If you’re working through the UCAT 2026 SJT bank inside MasterMed, filter by “professionalism” and run thirty questions in a single sitting. Patterns in your rating drift become visible only when you do them in volume.
A two-week SJT practice routine
Two weeks is enough to move from a Band 3 to a Band 2, and from a Band 2 to a Band 1, if you’re disciplined about how you spend the hours.
Days 1–3. Read the GMC’s Good Medical Practice in full. It is freely available and short. Note the four domains and the language the regulator uses. SJT is essentially a test of whether you can apply this document to scenarios.

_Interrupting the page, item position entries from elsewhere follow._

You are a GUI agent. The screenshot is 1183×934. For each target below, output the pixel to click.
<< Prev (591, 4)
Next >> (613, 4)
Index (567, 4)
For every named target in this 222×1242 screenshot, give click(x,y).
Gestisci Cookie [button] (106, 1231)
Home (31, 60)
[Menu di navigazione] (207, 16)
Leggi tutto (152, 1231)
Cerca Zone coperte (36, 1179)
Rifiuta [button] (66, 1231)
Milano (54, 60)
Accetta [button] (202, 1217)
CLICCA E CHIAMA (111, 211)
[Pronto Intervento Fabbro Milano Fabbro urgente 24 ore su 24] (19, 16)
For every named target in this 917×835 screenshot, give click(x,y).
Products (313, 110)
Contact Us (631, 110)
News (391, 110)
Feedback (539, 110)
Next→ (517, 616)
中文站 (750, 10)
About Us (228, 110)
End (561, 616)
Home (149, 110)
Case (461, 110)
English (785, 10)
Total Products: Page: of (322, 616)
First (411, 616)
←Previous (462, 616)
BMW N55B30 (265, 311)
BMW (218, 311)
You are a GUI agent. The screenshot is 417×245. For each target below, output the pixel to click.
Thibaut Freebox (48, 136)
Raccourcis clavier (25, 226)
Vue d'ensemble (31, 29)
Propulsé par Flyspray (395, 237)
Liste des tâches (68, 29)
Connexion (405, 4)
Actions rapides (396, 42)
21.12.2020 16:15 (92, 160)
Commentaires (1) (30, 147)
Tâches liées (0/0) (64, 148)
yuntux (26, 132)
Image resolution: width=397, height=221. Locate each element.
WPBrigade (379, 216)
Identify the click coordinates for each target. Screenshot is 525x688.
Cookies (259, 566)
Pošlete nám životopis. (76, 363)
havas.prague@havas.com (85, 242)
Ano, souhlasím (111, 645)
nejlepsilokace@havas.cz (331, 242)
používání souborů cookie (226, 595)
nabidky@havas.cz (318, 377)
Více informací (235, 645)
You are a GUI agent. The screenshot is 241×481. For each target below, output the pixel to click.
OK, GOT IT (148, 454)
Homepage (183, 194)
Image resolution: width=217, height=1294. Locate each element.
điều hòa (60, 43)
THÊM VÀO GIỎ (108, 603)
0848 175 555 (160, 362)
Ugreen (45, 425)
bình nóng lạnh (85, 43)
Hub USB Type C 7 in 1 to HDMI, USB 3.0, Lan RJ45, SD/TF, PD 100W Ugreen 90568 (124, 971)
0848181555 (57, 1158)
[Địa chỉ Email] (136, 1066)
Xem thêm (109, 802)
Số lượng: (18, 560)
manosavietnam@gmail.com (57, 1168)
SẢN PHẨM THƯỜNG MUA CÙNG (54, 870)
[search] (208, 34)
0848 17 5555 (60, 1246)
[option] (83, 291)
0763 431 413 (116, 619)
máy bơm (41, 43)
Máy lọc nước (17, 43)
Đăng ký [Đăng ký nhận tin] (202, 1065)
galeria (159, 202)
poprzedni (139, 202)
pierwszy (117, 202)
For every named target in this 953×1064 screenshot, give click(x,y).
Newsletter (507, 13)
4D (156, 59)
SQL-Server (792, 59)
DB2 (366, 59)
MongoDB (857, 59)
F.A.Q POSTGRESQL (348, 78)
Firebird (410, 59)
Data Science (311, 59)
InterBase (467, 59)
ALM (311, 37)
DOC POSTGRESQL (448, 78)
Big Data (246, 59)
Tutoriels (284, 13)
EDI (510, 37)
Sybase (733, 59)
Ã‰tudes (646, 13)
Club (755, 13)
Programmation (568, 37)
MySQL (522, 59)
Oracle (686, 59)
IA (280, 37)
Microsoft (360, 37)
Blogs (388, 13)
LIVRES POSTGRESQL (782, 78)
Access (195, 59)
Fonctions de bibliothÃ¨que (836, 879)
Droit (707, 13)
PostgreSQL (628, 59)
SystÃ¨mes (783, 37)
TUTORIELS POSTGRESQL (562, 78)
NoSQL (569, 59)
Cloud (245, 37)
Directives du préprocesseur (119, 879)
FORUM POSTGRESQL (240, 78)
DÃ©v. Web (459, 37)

Days 4–6. Do the UCAT Consortium official SJT practice items and read every single rationale. The rationale section is the only place where you see how the test designers think. Annotate the patterns: what makes “very appropriate” different from “appropriate”?
Days 7–9. Do thirty professionalism-themed questions per day in timed blocks. Review wrong answers the same evening. Group your errors into categories: over-rating, under-escalating, inconsistency.
Days 10–12. Move to mixed SJT sets including team-working and patient-focused items. Keep the timing tight. SJT runs 69 questions in 26 minutes, which is roughly 22 seconds per question. Speed is part of the test.
Days 13–14. Two full SJT mocks under exam timing. Review band scoring patterns. Re-watch one or two of the official UCAT Tour videos on YouTube for last-minute calibration on rating scales.
Read the rationale, then redo the question a week later without looking. If you get a different answer, your internal rubric is still drifting and you need more reps.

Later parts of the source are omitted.